- [EXERCISE OBJECTIVE]:
Print the data below exactly, but only the lines from the one containing "You are a GUI" down to the one containing "Start scanning with", inclusive.

- [LISTED RECORDS]:
=====

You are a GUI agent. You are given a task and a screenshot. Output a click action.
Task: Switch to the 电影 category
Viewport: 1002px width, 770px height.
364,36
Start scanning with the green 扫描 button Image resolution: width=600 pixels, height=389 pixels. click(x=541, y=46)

=====

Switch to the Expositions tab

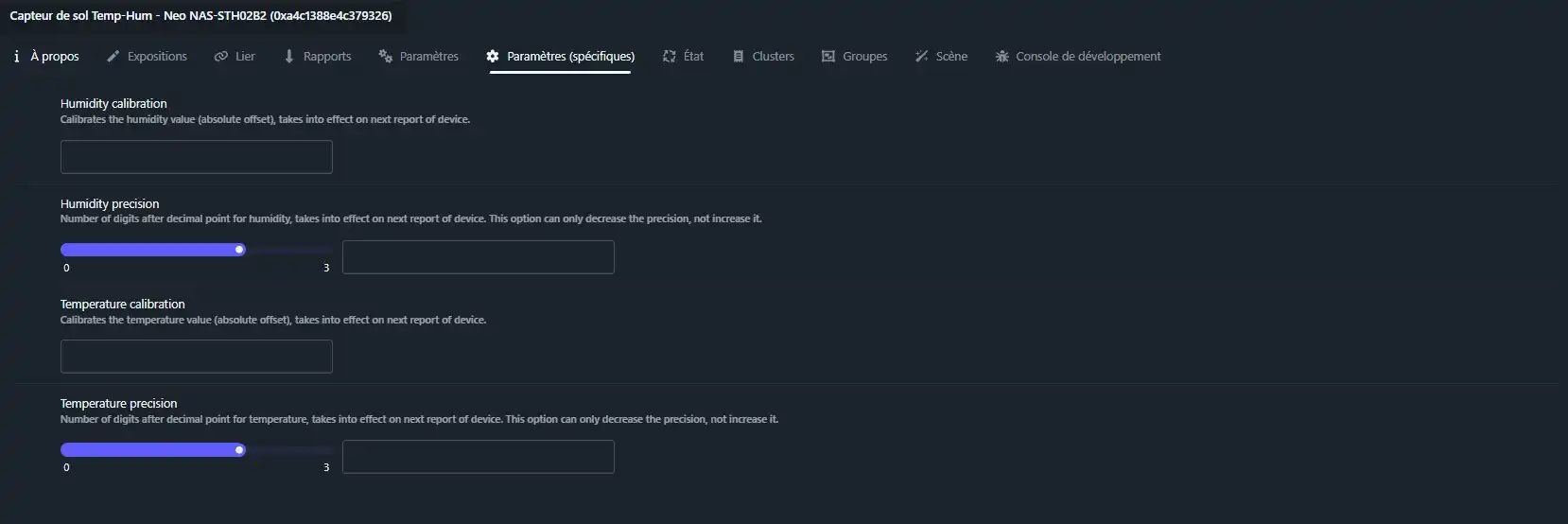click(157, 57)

=====

- [SOLUTION]:
You are a GUI agent. You are given a task and a screenshot. Output a click action.
Task: Switch to the 电影 category
Viewport: 1002px width, 770px height.
364,36
Start scanning with the green 扫描 button Image resolution: width=600 pixels, height=389 pixels. click(x=541, y=46)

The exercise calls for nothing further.